On 03:21 am, donal.mcmullan at gmail.com wrote:
>I'm interested in doing some FUSE stuff with Twisted, mostly to
>prototype some ideas for profiling. Can anyone expand on Glyph's
>comment [1]:
>
>8< - - - - - - - - - - - - - - - - - - - - - - - - - - - -
>The Python FUSE bindings obscure the issue because, unlike the C
>libfuse, they assume that your filesystem I/O is blocking, which
>severely limits the performance of python-based filesystems.  (You
>cannot receive more requests for I/O in your filesystem until the
>previous one has been completed with the pyfuse bindings, but you can 
>in
>C.)
>8< - - - - - - - - - - - - - - - - - - - - - - - - - - - -
>
>I guess I'd like to know before I sink too much time into this, if
>there's an approach to Fuse/Twisted that would not have this
>limitation. This is a bit confused by the fact that there are three
>Fuse/Python bindings that I'm aware of: FusePython, FusePy, and S3QL
>[2].
>
>http://sourceforge.net/apps/mediawiki/fuse/index.php?title=FusePython
>http://code.google.com/p/fusepy/
>http://code.google.com/p/s3ql/
>
>If you've already been down this road, it'd be good to hear from you.

So, sitting at the bottom of libfuse is a file descriptor.  The kernel 
asks your process to service some filesystem operation by putting bytes 
into it that your process can read.  Your process services the requests 
by putting bytes into it that the kernel can read.

Each request/response pair is tagged, so there's no requirement that 
requests be responded to in the same order they're received.

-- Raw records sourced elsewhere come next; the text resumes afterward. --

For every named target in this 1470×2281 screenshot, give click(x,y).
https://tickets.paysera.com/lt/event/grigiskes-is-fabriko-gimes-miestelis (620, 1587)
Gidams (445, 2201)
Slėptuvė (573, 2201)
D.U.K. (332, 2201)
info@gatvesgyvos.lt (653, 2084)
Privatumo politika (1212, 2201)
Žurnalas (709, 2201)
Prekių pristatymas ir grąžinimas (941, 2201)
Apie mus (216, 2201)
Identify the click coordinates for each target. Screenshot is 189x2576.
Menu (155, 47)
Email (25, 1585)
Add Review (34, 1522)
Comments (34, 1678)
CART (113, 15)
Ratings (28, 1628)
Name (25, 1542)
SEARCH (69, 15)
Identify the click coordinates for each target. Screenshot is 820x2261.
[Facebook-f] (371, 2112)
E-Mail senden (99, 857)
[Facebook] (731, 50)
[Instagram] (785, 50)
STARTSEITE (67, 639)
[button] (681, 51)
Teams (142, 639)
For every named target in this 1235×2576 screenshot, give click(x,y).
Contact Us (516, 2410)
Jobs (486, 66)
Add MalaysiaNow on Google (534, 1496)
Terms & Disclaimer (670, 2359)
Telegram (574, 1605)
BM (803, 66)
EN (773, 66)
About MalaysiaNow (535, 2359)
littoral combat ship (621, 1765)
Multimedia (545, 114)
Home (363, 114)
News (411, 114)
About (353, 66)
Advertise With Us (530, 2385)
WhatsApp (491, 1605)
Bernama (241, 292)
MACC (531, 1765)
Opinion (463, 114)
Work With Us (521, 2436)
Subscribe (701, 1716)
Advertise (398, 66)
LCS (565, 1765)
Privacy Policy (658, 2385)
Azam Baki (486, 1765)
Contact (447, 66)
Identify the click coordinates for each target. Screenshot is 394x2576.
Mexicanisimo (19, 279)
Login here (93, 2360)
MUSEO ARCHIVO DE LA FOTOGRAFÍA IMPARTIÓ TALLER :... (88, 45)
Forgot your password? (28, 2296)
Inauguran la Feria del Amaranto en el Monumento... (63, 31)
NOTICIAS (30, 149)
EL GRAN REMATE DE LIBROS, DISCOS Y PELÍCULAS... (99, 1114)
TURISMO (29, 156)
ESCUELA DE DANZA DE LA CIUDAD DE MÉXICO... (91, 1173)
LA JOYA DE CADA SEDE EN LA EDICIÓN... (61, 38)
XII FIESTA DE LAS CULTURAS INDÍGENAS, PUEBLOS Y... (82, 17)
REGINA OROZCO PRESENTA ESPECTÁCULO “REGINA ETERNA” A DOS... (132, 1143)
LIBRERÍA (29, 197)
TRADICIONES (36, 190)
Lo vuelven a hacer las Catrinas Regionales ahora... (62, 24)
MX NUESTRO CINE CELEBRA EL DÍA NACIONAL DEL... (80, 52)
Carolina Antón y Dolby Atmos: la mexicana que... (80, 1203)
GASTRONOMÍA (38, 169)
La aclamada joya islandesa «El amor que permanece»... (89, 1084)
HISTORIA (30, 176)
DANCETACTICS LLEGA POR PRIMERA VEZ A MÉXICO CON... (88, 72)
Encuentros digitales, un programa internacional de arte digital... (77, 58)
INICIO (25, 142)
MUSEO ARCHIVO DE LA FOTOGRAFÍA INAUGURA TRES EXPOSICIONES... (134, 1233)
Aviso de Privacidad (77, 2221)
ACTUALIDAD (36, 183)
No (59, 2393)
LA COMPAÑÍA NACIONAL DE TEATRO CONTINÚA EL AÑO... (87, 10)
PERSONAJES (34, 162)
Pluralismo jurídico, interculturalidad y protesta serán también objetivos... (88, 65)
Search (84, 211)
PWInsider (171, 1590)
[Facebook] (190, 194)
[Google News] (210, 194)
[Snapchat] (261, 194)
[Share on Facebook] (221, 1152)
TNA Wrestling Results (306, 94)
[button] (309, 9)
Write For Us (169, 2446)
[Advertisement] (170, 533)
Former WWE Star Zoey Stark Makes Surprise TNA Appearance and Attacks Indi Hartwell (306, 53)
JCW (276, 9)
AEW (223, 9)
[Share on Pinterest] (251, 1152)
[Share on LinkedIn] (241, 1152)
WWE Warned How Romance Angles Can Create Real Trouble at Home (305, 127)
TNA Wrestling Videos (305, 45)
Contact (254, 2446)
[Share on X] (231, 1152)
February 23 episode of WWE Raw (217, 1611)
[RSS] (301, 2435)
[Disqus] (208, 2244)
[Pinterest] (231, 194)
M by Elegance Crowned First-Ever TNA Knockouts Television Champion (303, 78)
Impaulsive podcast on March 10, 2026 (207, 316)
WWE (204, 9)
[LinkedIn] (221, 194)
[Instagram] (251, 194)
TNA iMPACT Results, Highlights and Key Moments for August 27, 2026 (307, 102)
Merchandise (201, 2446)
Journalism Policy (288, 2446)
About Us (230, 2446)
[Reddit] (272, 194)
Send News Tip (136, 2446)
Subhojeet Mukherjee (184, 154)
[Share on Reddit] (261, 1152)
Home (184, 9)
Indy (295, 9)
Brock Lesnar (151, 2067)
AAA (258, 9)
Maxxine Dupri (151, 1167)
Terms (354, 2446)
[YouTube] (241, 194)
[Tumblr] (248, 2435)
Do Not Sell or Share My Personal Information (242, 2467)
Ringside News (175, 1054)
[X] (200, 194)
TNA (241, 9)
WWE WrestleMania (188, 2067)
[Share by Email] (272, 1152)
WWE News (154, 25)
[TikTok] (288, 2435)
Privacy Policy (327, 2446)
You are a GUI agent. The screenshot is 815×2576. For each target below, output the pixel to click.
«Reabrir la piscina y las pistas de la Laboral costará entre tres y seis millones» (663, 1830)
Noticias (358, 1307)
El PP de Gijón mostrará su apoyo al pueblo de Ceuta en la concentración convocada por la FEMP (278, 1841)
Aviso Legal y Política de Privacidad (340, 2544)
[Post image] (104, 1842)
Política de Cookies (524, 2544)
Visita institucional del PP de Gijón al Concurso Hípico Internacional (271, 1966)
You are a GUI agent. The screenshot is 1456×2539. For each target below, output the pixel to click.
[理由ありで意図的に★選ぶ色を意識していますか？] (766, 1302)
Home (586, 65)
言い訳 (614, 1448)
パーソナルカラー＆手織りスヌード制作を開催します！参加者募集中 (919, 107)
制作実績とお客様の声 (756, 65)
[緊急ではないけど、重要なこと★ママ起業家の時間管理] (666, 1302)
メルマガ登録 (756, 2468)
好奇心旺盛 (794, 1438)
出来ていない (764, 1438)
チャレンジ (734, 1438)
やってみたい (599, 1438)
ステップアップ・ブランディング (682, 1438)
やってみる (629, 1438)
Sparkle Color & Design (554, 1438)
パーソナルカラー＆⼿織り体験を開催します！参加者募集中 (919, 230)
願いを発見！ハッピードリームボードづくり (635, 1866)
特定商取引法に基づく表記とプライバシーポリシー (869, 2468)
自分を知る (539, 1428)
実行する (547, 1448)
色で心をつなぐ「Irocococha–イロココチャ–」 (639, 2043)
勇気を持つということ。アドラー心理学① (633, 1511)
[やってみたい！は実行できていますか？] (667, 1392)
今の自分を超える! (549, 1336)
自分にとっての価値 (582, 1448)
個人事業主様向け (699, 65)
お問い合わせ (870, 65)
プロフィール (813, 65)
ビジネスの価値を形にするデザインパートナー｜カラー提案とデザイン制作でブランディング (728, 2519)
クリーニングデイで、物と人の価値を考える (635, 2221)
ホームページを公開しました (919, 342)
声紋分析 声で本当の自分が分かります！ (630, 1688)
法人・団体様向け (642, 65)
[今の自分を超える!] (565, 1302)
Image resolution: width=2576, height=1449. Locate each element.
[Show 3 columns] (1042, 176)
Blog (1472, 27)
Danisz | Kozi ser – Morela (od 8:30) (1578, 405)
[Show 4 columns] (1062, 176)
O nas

A good Twisted-based solution would use the reactor to read and write 
that file descriptor (alongside anything else going on in the process) 
and support Deferreds (or at least asynchronous responses) to allow out- 
of-order responses and concurrent request handling.

I played around with fuse a little bit to implement something like sshfs 
a while ago.  I did _not_ use the approach described above, because it 
was easier to use something from Armin Rigo's sandbox in a thread, 
dispatching request handling into Twisted, to achieve the necessary 
concurrency and so forth.  You can find that code here:

http://twistedmatrix.com/trac/browser/sandbox/exarkun/sshfs.py?rev=26941

It's just something I was messing around with.  I'm sure you'll find 
lots of problems with it (I know of at least one).  It might help with 
part of the general idea, though.  To get rid of the use of threads 
(which is a good idea for a real tool), you just need to port Armin's 
parsing code into a Twisted Protocol class and hook it up to a 
FileDescriptor of some sort that reads and writes the fuse fd.